Putusan tersebut dibacakan dalam sidang Perkara Nomor 08/KPPU-M/2026 yang digelar di Gedung KPPU, Jakarta, Rabu (29/7). Putusan dibacakan oleh Majelis Komisi yang diketuai Wakil Ketua KPPU Hilman Pujana, dengan anggota Mohammad Reza dan Eugenia Mardanugraha.
Kepala Biro Humas dan Kerja Sama KPPU, Deswin Nur, mengatakan Majelis Komisi menyatakan Mitsubishi Corporation terbukti melanggar kewajiban penyampaian notifikasi pengambilalihan saham sebagaimana diatur dalam Pasal 29 Undang-Undang Nomor 5 Tahun 1999 juncto Pasal 5 Peraturan Pemerintah Nomor 57 Tahun 2010.
Dalam persidangan terungkap, Mitsubishi Corporation mengakuisisi 99,99 persen saham PT Coates Hire Indonesia yang efektif secara yuridis pada 5 April 2024. Transaksi tersebut mengakibatkan perubahan pengendali perusahaan.
Mitsubishi Corporation merupakan perusahaan perdagangan umum yang bergerak di berbagai sektor, mulai dari energi, sumber daya mineral, infrastruktur hingga pangan.
Sementara itu, PT Coates Hire Indonesia menjalankan usaha di bidang penyewaan alat berat dan perlengkapan industri.
Sesuai Peraturan KPPU Nomor 3 Tahun 2023, pelaku usaha wajib menyampaikan notifikasi kepada KPPU setelah transaksi berlaku efektif secara yuridis. Dalam perkara ini, batas akhir penyampaian notifikasi jatuh pada 31 Mei 2024.
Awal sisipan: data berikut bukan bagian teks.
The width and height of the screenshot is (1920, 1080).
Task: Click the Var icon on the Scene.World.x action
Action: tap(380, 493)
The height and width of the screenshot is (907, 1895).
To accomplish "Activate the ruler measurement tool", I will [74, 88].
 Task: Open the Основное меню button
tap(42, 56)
Namun, pemberitahuan baru diterima KPPU pada 19 Juni 2024 atau terlambat 11 hari kerja dari batas waktu yang ditentukan.
Selama persidangan, Mitsubishi Corporation mengakui keterlambatan tersebut disebabkan kekeliruan penasihat hukum sebelumnya dalam menyampaikan dokumen kepada KPPU.
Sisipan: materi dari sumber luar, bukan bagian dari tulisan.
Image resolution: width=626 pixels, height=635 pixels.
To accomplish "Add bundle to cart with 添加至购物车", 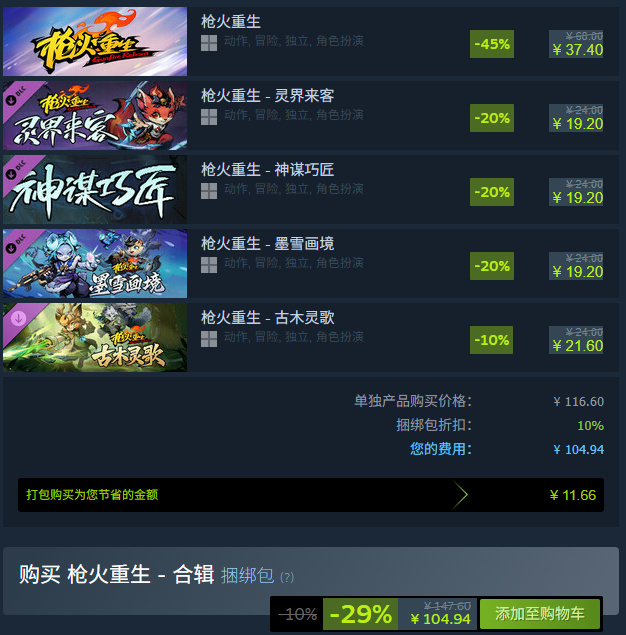I will click(540, 614).
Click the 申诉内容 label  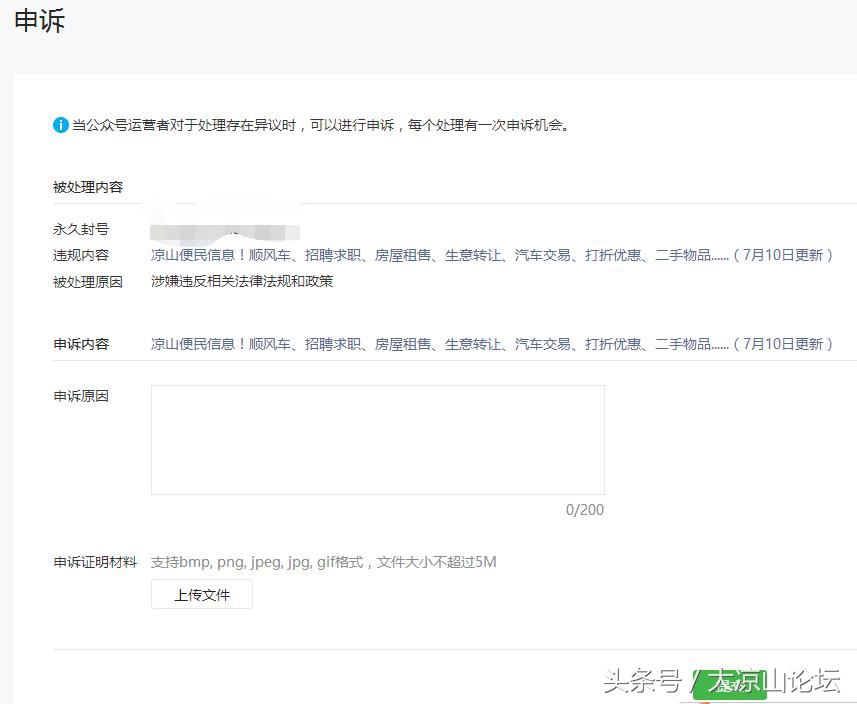pyautogui.click(x=81, y=343)
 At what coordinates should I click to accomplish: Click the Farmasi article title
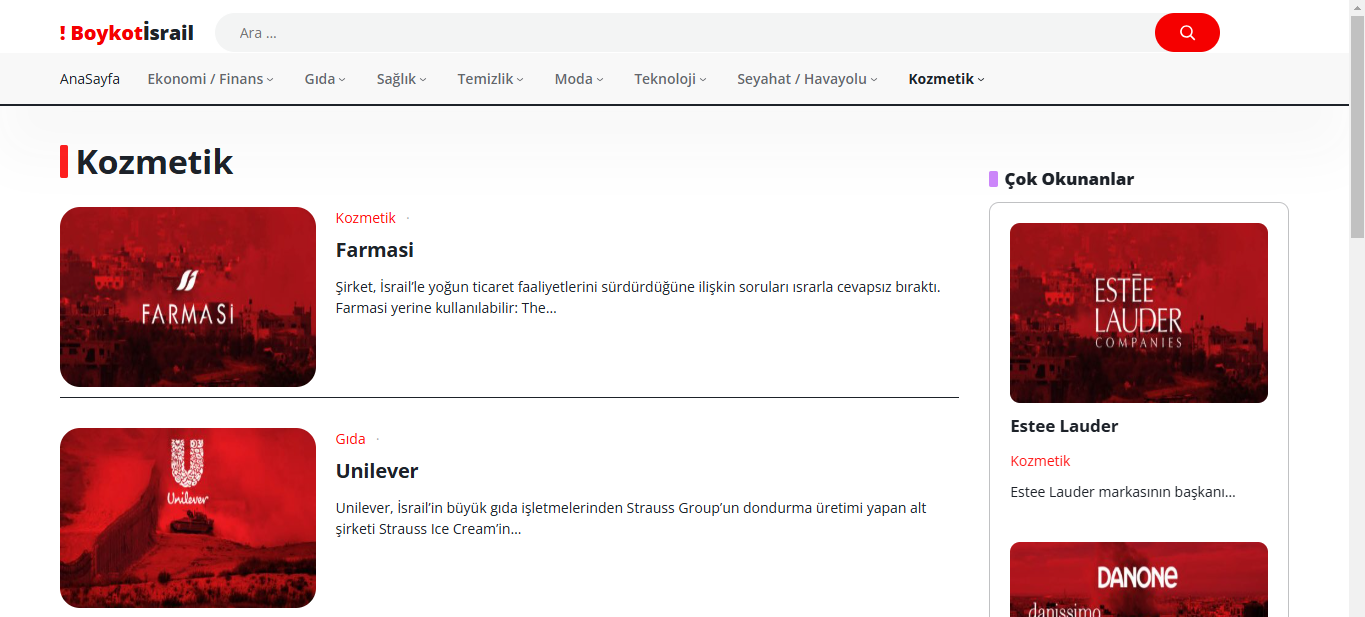pyautogui.click(x=375, y=250)
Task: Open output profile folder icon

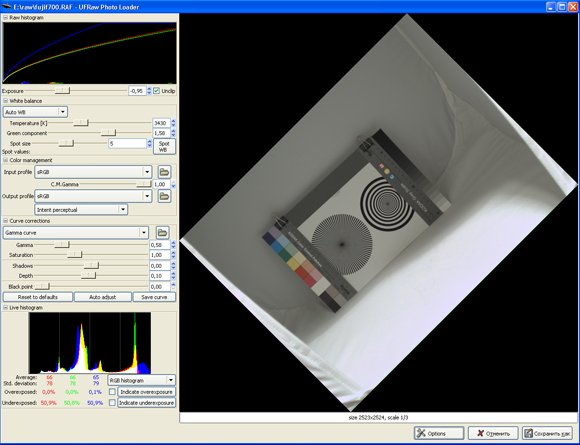Action: (164, 196)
Perusahaan juga dinilai bersikap kooperatif dengan menghadiri seluruh proses persidangan, menerima Laporan Dugaan Pelanggaran (LDP), serta mengajukan permohonan persidangan cepat dan keringanan sanksi.
Setelah mempertimbangkan seluruh alat bukti dan fakta persidangan, Majelis Komisi memutuskan Mitsubishi Corporation terbukti melanggar kewajiban penyampaian notifikasi tepat waktu dan menjatuhkan sanksi administratif berupa denda sebesar Rp1 miliar.
Selain membayar denda, Mitsubishi Corporation diwajibkan melaksanakan seluruh amar putusan serta menyampaikan bukti pembayaran kepada KPPU paling lambat 30 hari setelah putusan berkekuatan hukum tetap.
Majelis Komisi juga memerintahkan perusahaan menyerahkan jaminan bank sebesar 20 persen dari nilai denda dalam waktu 14 hari kerja sejak menerima salinan putusan. Ketentuan tersebut juga berlaku apabila Mitsubishi Corporation mengajukan keberatan atas putusan.
Deswin Nur menegaskan, kewajiban penyampaian notifikasi kepada KPPU merupakan instrumen penting dalam pengawasan transaksi merger, konsolidasi, dan akuisisi. Melalui mekanisme tersebut, KPPU dapat memastikan perubahan struktur pasar tidak menimbulkan praktik persaingan usaha tidak sehat maupun merugikankepentingan masyarakat.